Anderson doesn’t believe that investors are as rate sensitive as the industry might think.

He also has confidence in ASFL’s stability and certainty in its lending ability due to AL’s backing. “If there are funding issues with other lenders in the market, then we’ll be looking to service that, which will build our reputation,” he said.

Lessons learned from the 2008 crash

At the start of the year ASFL wanted to treble its loan book to £40m by 2023. But with current adverse events, it predicts “a knock-on effect that will make borrowers pause.”

Anderson is optimistic, having survived multiple recessions during his 30-year plus career, he added: “We’ve seen the property market survive every time.”

He continued: “In the latter half of this year, the fallout of the war and current economic climate will have a knock-on effect to this market, logically; but we seem to have become hardened to it as a country. We live, breathe and eat it.”

Pandemics, war and an uncertain economy aside, there is another threat to the mortgage market that Anderson is a little worried about – consumer behaviour.
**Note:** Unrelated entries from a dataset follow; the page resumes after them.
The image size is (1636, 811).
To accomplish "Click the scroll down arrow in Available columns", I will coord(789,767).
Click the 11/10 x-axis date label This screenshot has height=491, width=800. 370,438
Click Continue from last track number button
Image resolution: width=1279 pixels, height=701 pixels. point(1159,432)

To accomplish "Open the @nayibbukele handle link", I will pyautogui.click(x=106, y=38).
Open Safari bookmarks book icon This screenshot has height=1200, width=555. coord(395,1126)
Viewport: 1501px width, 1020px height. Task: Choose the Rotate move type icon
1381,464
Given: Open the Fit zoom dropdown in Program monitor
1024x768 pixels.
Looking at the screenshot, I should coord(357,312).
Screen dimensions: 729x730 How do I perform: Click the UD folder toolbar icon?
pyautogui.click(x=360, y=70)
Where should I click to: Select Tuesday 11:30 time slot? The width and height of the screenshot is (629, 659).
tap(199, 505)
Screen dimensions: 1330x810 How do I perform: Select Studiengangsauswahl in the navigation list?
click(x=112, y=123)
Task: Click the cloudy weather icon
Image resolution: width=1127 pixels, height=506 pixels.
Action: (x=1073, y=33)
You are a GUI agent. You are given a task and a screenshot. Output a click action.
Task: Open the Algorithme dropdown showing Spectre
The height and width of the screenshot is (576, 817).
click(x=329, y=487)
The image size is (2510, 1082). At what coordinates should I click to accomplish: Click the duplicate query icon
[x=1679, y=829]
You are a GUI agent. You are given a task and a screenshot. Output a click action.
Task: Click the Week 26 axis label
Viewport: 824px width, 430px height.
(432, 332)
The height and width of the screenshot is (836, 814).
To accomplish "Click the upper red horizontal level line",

Anderson said: “We’re looking at a seismic shift in what people are looking for. Maybe, for once, people aren’t looking at their own homes as income, and more as somewhere to actually live. It’s a different world we’re living in. We will know better where we are this time next year, and life moves on again.

“Where we are as a society doesn’t feel like it did back in 2008, but the STL industry really grew out of that crisis after all the banks disappeared. The industry wasn’t as established as it is now, but STL has now stepped into the shoes of those we lost in the crash.

“The players have experience, the businesses have evolved, it’s much more robust, but we won’t know until it’s properly tested. Hopefully we will have learned some very significant lessons.”